Et j’y suis allé le lendemain, à l’angle de la 24ème rue et de Orange Street, au crépuscule. Ils m’attendait. Edward m’expliqua rapidement ce qu’il attendait de moi et me dit comprendre que je n’avais pas le choix de refuser. Il jura également qu’après ce coup plus jamais il ne fera appel à moi.
Puis, la nuit bien avancée, nous allâmes à l’extérieur de la ville. Nous arrivâmes devant la grille d’un beau domaine. Une villa, entourée d’un beau jardin, je dressait devant nous. Ed montait la garde devant l’entrée principale, deux autres de ses sous-fifres firent le tour de la villa dans le même but. Le dernier me fit la courte échelle me permettant ainsi de pénétrer dans la propriété. Une fois ma besogne fini on devrait l'aider à grimper sur le muret afin de m’aider à sortir.

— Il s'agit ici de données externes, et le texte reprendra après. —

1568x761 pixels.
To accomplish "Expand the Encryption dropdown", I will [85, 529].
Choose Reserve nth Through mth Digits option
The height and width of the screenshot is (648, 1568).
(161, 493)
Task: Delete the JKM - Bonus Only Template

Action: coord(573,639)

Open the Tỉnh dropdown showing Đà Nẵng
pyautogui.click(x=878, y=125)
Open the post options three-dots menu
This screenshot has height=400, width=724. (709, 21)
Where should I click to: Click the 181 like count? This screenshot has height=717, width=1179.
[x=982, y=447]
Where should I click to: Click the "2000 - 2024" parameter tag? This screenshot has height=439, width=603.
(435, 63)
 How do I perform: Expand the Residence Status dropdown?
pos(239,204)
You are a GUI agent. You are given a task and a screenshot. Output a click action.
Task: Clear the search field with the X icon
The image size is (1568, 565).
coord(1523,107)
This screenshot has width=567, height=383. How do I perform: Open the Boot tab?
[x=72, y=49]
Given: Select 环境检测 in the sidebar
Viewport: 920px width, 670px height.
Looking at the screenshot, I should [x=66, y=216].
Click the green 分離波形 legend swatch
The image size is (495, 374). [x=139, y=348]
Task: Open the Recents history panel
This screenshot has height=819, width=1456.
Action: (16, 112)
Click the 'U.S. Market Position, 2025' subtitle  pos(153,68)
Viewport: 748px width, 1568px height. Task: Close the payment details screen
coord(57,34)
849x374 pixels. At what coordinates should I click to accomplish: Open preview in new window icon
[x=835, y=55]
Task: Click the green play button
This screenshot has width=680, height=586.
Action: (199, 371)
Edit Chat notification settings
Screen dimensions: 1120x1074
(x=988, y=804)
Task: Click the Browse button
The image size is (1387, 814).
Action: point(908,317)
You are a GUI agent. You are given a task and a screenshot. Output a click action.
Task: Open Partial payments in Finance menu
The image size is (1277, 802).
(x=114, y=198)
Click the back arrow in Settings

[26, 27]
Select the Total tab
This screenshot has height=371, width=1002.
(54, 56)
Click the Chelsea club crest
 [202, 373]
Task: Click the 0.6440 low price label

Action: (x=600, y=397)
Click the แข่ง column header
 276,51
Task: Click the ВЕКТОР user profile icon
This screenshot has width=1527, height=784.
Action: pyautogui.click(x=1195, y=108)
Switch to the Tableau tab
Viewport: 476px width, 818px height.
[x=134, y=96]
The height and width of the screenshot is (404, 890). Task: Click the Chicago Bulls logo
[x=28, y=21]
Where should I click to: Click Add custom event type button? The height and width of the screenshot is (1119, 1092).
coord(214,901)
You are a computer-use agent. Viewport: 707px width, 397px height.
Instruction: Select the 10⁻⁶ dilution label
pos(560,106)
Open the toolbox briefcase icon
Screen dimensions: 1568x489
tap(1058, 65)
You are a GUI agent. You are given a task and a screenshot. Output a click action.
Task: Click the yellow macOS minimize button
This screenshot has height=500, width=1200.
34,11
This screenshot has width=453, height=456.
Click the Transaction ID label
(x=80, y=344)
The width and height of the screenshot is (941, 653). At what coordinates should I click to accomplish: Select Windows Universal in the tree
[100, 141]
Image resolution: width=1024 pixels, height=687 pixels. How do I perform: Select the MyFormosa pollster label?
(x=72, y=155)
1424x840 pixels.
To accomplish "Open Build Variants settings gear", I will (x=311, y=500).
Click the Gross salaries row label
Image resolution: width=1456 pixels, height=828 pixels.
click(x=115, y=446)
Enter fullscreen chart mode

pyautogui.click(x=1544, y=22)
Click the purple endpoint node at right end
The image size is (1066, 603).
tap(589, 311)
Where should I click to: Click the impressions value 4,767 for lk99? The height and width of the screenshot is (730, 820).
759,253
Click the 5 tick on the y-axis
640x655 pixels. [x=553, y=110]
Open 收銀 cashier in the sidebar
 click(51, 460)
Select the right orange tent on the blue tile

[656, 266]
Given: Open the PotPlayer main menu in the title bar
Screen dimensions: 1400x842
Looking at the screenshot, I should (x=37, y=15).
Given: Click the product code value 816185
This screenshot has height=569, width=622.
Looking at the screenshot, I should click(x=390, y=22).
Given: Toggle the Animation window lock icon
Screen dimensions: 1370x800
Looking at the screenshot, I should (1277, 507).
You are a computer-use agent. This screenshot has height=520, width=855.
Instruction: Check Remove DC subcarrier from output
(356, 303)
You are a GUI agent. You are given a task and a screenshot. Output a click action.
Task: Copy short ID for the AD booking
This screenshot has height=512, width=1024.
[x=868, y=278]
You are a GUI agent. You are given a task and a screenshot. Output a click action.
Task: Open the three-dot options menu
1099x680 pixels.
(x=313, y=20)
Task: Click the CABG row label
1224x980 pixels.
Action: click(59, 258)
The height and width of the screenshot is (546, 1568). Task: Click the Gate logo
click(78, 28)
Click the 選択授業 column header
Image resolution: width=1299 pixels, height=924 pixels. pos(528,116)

J'atterris sans bruit sur la pelouse, un pied de biche à la main, et couru jusqu'à l'arrière de la bâtisse. Il faisait frais, je sentais le vent s'engouffrer dans mes vêtements alors que je courais. La peur qui le nouait le ventre fit place à une excitation intense, la fièvre née du risque s’emparait de moi. J’aperçu enfin le joyau dans son écrin de toile, une Ford T recouverte d’une bâche. J’enlevais le tissu, et à l’aide du pied de biche, brisais les essieux, puis, je défonçais les portières, arrachant une plaque de tôle j’accedais au moteur. La rage de la destruction me poussait à tout briser. Enfonçant le pied entre deux tuyaux, je les tordis. J'étais hargneux, j’en voulais à Edward, j’en voulais à ses complices, j’en voulais à Huey Long, j’en voulais au propriétaire de l’auto, j’en voulais à mon frère Samuel, à Suzanne, à mes parents. J’haissais le monde entier, je me défoulais sur le monde entier.